Interval Sequential Pattern Mining And Odd Ratio Calculation
Yu Hirate and Hayato Yamana proposed an algorithm in 2006 for generalizing interval sequential pattern mining—constraint-based and extended sequence-based mining. The algorithm handles seven inputs: interval-extended sequence database, interval itemization function to convert item intervals to pseudo items, minimal support of the pattern, and four types of constraints—min/max interval between items and min/max interval of the whole sequence. This function lets \(I=\{{i}_{1}. {i}_{2}, \dots ,{i}_{3}\}\) be a set of all items, and X is a subset of items sorted alphabetically. A sequence is denoted by \(⟨\left({t}_{\text{1,1}},{X}_{1}\right),\left({t}_{\text{1,2}},{X}_{2}\right),\dots ,\left({t}_{1,n},{X}_{n}\right)⟩\), where\({t}_{\alpha ,\beta }={X}_{\alpha }.time-{X}_{\beta }.time\), and \({X}_{\alpha }.time\), \({X}_{\beta }.time\) represent the transaction occurrence time. The output is a sequential pattern with intervals satisfying the minimal support and constraints. A pattern is denoted by \(<\left(\varDelta {t}_{1},{x}_{1}\right),\left(\varDelta {t}_{2},{x}_{2}\right),...,\left(\varDelta {t}_{n},{x}_{n}\right)>\) where \(\varDelta t\) is the itemized interval and \(x\in I\) [14]. With this algorithm, we fed our disease trajectories into the logarithm function (Eq. 1, Table 1), which we found worked better in convergent patterns after some trials, and we set a minimal support of 100 to obtain patterns.

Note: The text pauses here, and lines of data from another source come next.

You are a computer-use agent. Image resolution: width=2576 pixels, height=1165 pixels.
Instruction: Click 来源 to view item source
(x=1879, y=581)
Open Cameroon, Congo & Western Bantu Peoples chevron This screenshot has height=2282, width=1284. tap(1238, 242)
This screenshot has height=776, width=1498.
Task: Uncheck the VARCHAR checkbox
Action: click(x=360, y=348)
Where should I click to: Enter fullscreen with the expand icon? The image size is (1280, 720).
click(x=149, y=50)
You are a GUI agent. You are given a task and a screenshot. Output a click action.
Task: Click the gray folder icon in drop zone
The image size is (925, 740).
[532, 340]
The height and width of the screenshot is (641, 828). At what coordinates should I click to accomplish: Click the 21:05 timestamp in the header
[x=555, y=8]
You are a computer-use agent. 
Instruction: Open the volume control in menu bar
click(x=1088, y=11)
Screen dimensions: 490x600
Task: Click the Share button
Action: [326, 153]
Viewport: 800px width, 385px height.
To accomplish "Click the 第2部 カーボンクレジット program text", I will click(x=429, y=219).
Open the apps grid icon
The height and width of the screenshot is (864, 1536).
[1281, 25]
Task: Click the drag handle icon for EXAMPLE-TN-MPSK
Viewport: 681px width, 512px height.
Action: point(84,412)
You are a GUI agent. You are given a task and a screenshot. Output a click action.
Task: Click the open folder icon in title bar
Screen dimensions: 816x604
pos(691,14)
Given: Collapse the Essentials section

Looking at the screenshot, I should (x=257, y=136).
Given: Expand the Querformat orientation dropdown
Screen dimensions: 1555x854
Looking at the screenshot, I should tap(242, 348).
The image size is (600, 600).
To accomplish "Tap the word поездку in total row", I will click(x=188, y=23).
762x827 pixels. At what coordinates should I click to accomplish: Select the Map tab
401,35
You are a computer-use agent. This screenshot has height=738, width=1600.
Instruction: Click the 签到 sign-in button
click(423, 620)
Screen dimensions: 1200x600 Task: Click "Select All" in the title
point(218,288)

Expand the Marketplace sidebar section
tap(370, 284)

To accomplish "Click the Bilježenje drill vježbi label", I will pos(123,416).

Equation 1. Logarithm itemization function
$$I\left(t\right)=⌊{\text{l}\text{o}\text{g}}_{2}\left(\frac{days}{7}+1\right)⌋$$
Table 1
Lookup table for the logarithm function from item interval to pseudo item
Item interval | Pseudo item |
0 days–7 days | 0 |
7 days–21 days | 1 |
21 days–35 days | 2 |
1.17 months–1.63 months | 3 |
1.63 months–3.50 months | 4 |
3.50 months–7.23 months | 5 |
7.23 months–14.70 months | 6 |
1.23 years–2.47 years | 7 |
2.47 years–4.95 years | 8 |
4.95 years–9.94 years | 9 |
We then calculated the odds ratio by dividing patients into four groups—exposed/not exposed to patterns and short-term death/not short-term death—for each identified pattern to measure the strength of association. The odds ratio was used to indicate the effect size for categorical outcomes. An odds ratio of 1 meant the event was comparable in exposed and not exposed (control) groups. An odds ratio greater than 1 meant the event was associated with an increased risk in the exposed group. We set an odds ratio greater than 2, which is generally considered clinically significant [15], as a necessary condition to filter patterns.